Dellen Millard, accused in Tim Bosma death, faces 2 more murder charges
Mark Smich, the 2nd accused in Bosma slaying, also charged in Laura Babcock's death
Tim Bosma's accused killer, Dellen Millard, has now been charged with killing his father and Toronto woman Laura Babcock.
Millard's co-accused in the Bosma case, 26-year-old Mark Smich of Oakville, Ont., also faces a first-degree murder charge in connection to the death of the 23-year-old Babcock, who went missing in the summer of 2012, OPP announced Thursday.
- READ MORE: Who is Dellen Millard, the accused in the Tim Bosma case?
- READ MORE: 'You will see him again in heaven,' Sharlene Bosma tells daughter
Millard, 28, is also facing a charge of first-degree murder in connection to the death of his father, Wayne Millard. The elder Millard's death was originally ruled a suicide.
Millard and Smich have been in jail since being arrested last year and charged with first-degree murder in Bosma's death. The Ancaster, Ont., man disappeared after taking two men on a test drive in a truck he had for sale.
Christina Noudga, 21, of Toronto, has also been charged with being accessory after the fact in connection to Bosma’s slaying. She was arrested in the Greater Toronto Area on Thursday and has since been transported to Hamilton, police say. Toronto police officers and Hamilton forensics investigators were on scene at Noudga's family home in Toronto Thursday afternoon.
Paul Mergler, Noudga’s lawyer, told CBC News he is not speaking with the media. "I can’t tell you you anything at this stage," he said.

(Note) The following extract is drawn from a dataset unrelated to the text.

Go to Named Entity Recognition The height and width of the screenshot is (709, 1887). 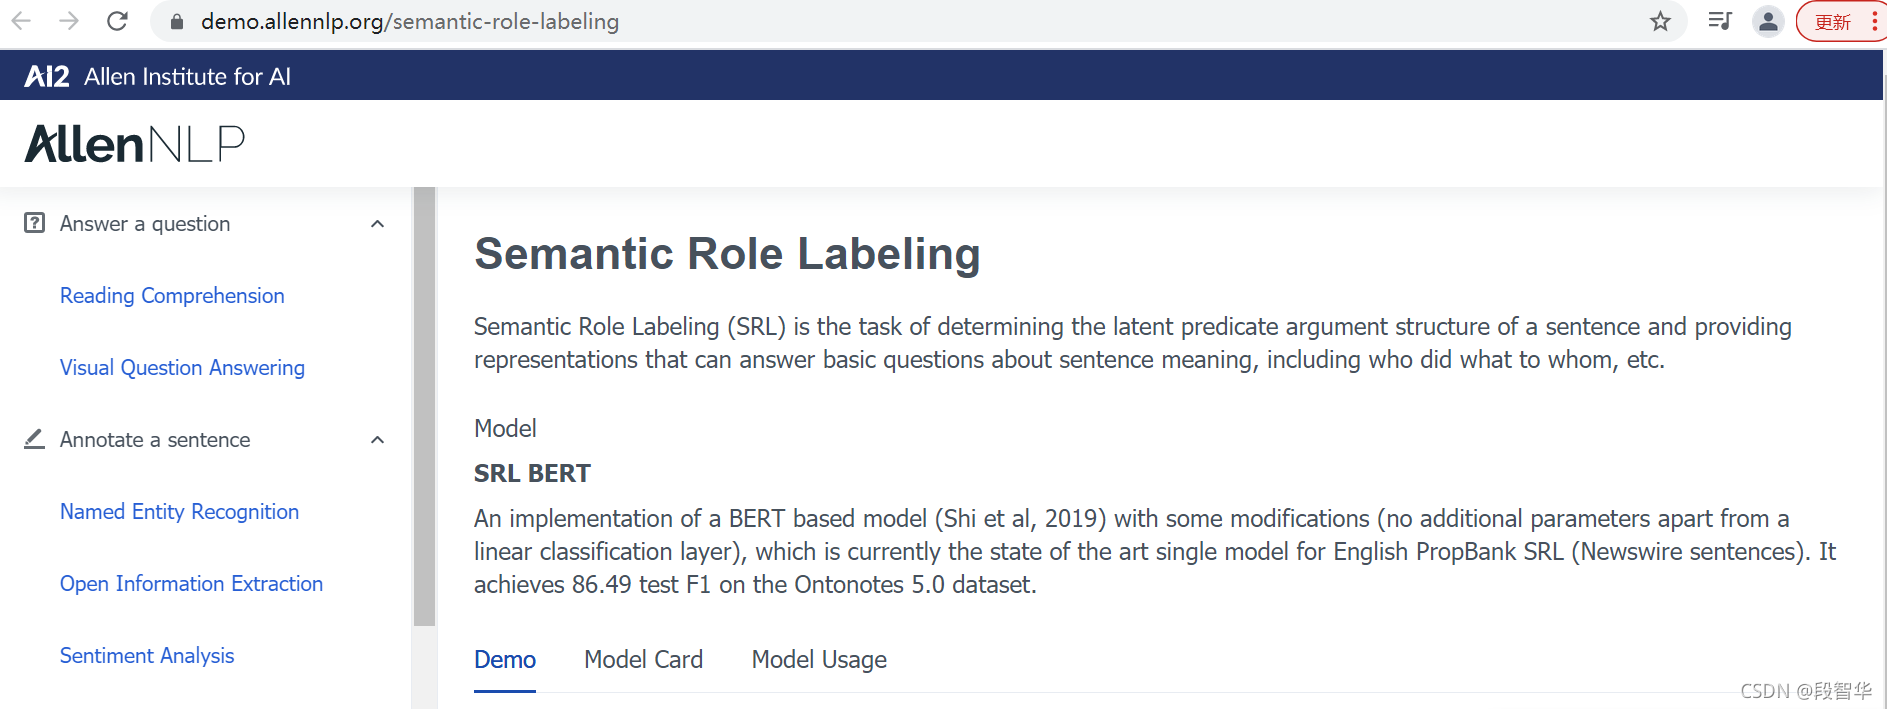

No further statements: police
Babcock's death is now being considered Toronto's 55th homicide of 2012, while Wayne Millard's death is the 56th, Toronto police Staff Insp. Greg McLane said during an afternoon news conference. The new charges were formally laid against Millard and Smich in a Toronto courtroom Thursday.
"Now that the cases are before the criminal courts, police will not be making statements or taking questions," McLane told reporters.
"The investigation is continuing into all three matters until all investigative leads have been followed," he said.
Before he died, Wayne Millard was starting up Millardair MRO, described as "a new provider for aircraft maintenance, repair and overhaul service." Millard Air was incorporated in 1963 and eventually had a fleet of 21 planes. The charter airline was based at Toronto's Pearson airport, operating until it went into bankruptcy in 1990.
The elder Millard's body was found in November 2012. Police have not revealed what specific information led to the additional murder charges. Police reopened the case last fall.
Not in a 'traditional relationship'
Toronto police have said that Babcock and Millard were "romantically linked" but not in a "traditional dating relationship."
Det. Mike Carbone told CBC News last June that Babcock was known to be involved in the sex-trade business for several months prior to her disappearance, but he added that, as far as he knew, Millard was not involved in the sex-trade business. A farm owned by Millard in Waterloo Region was searched by police last last fall in relation to Babcock's disappearance.
The Babock family told CBC News that they are "completely devastated."
"We are heartbroken, still with today's news we don't feel any further ahead than we did yesterday," the family said. "As you can imagine this is any parents worst nightmare. It's been two years since she's been gone but a glimmer if hope remains, we want proof."
A former acquaintance of Millard's, who says she had attended almost two dozen parties at his home in the Toronto suburb of Etobicoke, told CBC News that Millard and Noudga were dating.
"But [Millard] and Laura [Babcock] were just fooling around," she said. "He kept Laura around and gave her drugs."
The source asked CBC not to use her name because she said she was "terrified" of Millard. She described many of his parties as fuelled by cocaine and the drug MDMA and recalled several times when large brawls broke out.
"It's disturbing," she said. "I've been alone in a house with him."
Bosma, 32, went missing on May 6, 2013. He had advertised a black Dodge pickup truck for sale online. His wife, Sharlene, last saw him leave with two men to take the truck for a test drive. Police announced a week later that he was dead, and that investigators had found his burned remains at a Cambridge-area farm.
The case has inspired international interest and outpourings of sympathy from across the country. Sharlene Bosma has started a charity, Tim’s Tribute, for victims of crime and their families.
The Bosma family released a statement saying they were informed about the additional charges against Millard and Smich.
"We extend our most sincere condolences to the Babcock family. The eight days we searched for Tim were eight days of indescribable emotions," the statement reads.
"We can only imagine what the last almost two years have been like for the Babcock family. Our prayers are with those that are hurting with this news today."
Toronto and Hamilton police are still heading up their respective investigations into the deaths of Bosma, Babcock and Millard's father, but the three cases have now been streamlined under the OPP's Major Case Management (MCM) system. The MCM system is used so that valuable information that links multiple cases can be shared between police forces when “serial predators and offenders are concerned,” said OPP spokesperson Pierre Chamberland.